[[ Information given, beginning ]]

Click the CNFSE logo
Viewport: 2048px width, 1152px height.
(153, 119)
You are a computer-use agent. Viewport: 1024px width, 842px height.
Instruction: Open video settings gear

[[ Information given, end ]]
[[ Information given, beginning ]]

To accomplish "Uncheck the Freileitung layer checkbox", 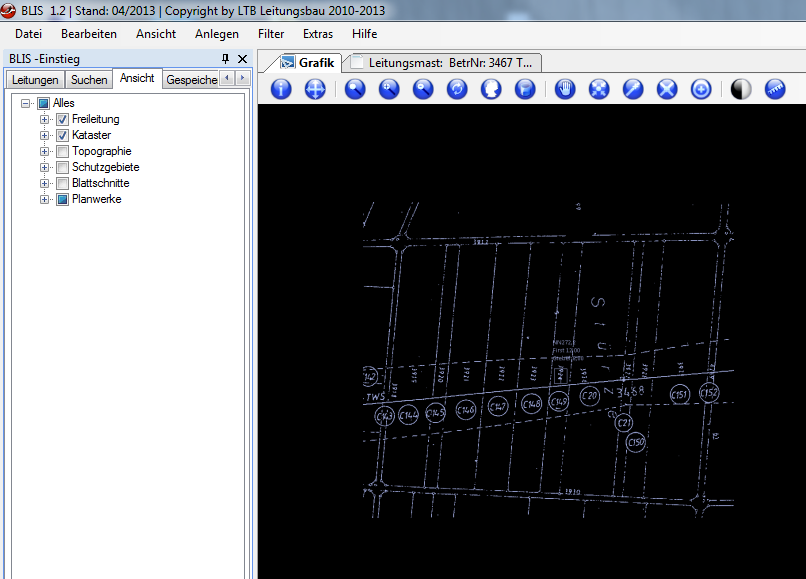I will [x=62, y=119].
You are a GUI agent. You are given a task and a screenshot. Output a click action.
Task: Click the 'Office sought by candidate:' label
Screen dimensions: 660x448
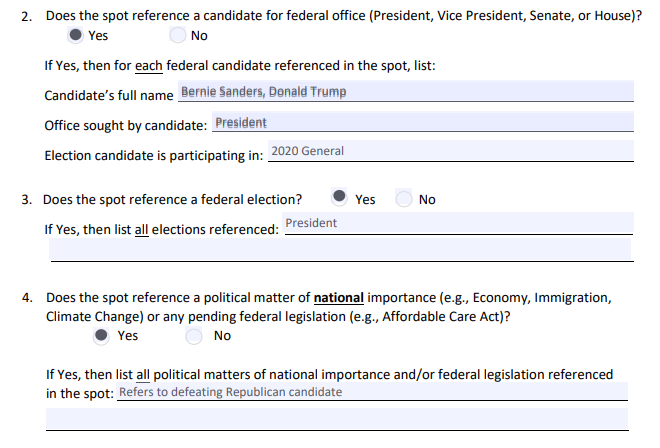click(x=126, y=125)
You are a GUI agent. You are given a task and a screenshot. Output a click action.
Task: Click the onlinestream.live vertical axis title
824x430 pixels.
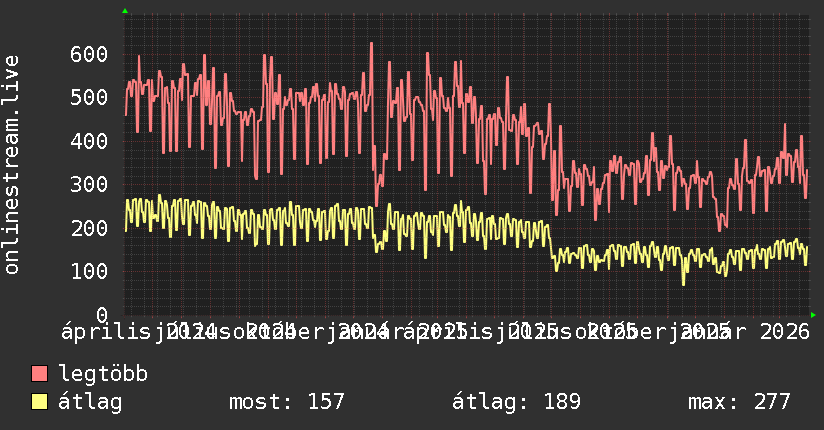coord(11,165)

[[ Information given, end ]]

#### Problem details:
Starting at the line above that contains "You are a computer-use", repeat each line exactly up to and including the line that contains "Instruction: Open video settings gear", and stop there.

#### Solution for this exercise:
You are a computer-use agent. Viewport: 1024px width, 842px height.
Instruction: Open video settings gear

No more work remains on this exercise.